Question

Tool:pybam - 100% python BAM reader

21

Entering edit mode

8.0 years ago

John 13k

Hey everyone :)

Here's a 100% python BAM file reader, and it has some very good performance characteristics:

https://github.com/JohnLonginotto/pybam

This little proof-of-concept script aims to do just 1 job - if you want to iterate over all reads in a BAM file, it will do that for you as quickly as possible, giving you the data back as either raw BAM or SAM.

>>> import pybam
>>>
>>> pure_bam_data = pybam.bgunzip('./ENCFF001LCU.bam.gz')
>>>
>>> parser = pybam.compile_parser(['pos','mapq','qname'])
>>>
>>> for read in parser(pure_bam_data):
....     print read
....     break
....
(3000742, 0, 'SOLEXA1_0001:4:49:11382:21230#0')

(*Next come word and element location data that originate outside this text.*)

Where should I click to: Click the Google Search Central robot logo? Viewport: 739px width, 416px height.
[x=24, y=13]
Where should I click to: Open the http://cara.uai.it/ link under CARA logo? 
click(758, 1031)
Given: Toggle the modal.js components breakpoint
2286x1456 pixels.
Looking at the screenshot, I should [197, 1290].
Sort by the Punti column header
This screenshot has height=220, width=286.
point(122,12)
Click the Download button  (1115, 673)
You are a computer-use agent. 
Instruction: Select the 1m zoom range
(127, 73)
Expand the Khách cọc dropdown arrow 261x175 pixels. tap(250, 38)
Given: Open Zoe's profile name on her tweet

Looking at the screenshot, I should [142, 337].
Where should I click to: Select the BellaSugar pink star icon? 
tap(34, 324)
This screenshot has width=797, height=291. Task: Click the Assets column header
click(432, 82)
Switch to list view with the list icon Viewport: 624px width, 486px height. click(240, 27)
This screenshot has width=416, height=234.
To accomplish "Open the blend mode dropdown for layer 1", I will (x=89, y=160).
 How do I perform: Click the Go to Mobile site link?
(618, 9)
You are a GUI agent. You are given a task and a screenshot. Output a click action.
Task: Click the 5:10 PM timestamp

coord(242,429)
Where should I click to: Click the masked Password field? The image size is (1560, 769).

The script has two parts - a class for decompressing the BAM file and parsing out it's header, and a generator function that gets defined at run-time to decode the packed binary BAM data into SAM data that you can use in python.

Originally I was skeptical that Python could do this well, because unpacking binary data is not something python is known for being particularly good at - however, after playing around a bit I see that on modern Python implementations it is actually fairly reasonable - and on PyPy it is as good as any C. So on an uncompressed BAM file, doing it all in python is at least 2-3x faster than using Pysam - which has to make a call out to C land and then bring your value back into python every time you want something. If you want more than 1 thing from a read, this really adds up. On a 23Gb Encode file (ENCFF001IMQ.bam), I ran the two code snippets:

pysam - 20min 53s

import pysam
pure_bam = pysam.AlignmentFile('./ENCFF001IMQ.bam')
for read in pure_bam:
    read.pos
    read.flag
    read.rname
    read.mapq
    read.rnext
    read.pnext
    read.tlen

pybam - 12min 53s

import pybam
pure_bam = pybam.bgunzip('./ENCFF001IMQ.bam')
parser = pybam.compile_parser(['pos','flag','rname','mapq','rnext','pnext','tlen'])
for read in parser(pure_bam):
    read[0]
    read[1]
    read[2]
    read[3]
    read[4]
    read[5]
    read[6]

However, the above comparison is a little unfair, and I'll explain why.

Decoding the BAM data into SAM is actually fairly irrelevant to the overall BAM-reading time. This is because 80-90% of the work that the computer has to do is decompressing the BAM data, not decoding it, which I found surprising. In short, even though I spent most of my time in this project optimizing the decoder, speeding up the decompression has a much bigger effect than any time-savings gained from having a fast decoder.

Unfortunately, decompressing gzip files (which is what a BAM essentially is) is notoriously broken in python. Despite being two modules for it (zlib and gzip), they are both 2-3x slower than the gzip program you'll find already installed on your machine (http://aripollak.com/pythongzipbenchmarks/), or the C decompression code used by pysam/htspython. The take-home message here is that pure-python decompression/decoding is only faster than pysam when the compression-to-data ratio is high -- i.e. there are many reads packed into as little compressed space as possible, so we spend more time on decoding than decompression.

Unless, of course, you use your local copy of unix gzip (or even better, a parallel decompressor like pigz) and pipe the uncompressed data to python. In the comparison above, thats exactly what its doing - detecting I have pigz installed, subprocessing it out (with 3 threads, because I don't see much improvement above 3 on my 4-core machine), and then reading from its stdout. Using gzip (1 thread) its just a bit faster than pysam, by only a few minutes. Also it was run in pypy, which I recommend, but again decoding is not as significant as decompression so you wont see a huge change running it in standard python.

Really, honestly, no one is going to use my code -- I'm only putting it up here to demonstrate two things:

1) Future next-gen file format creators should aim to make their formats quick to decompress by design. The actual encoding of the data before compression is fairly irrelevant. A typical L2 cache these days is at minimum 256K, with most personal computers having 512K+, and compute servers having much much more - so our compression blocks should probably be increased to double or quadruple what it is for BAM (65KB hard-limit). Formats should also be designed for parallel decompression. As good as pigz is, parallel gzip was an afterthought. There are compression/decompression algorithms designed specifically for multi-core decompression from a stream, and we should take advantage of them :) If you have written a BAM parser, or you read/write BAM data - you can dramatically improve performance by making use of multiple cores.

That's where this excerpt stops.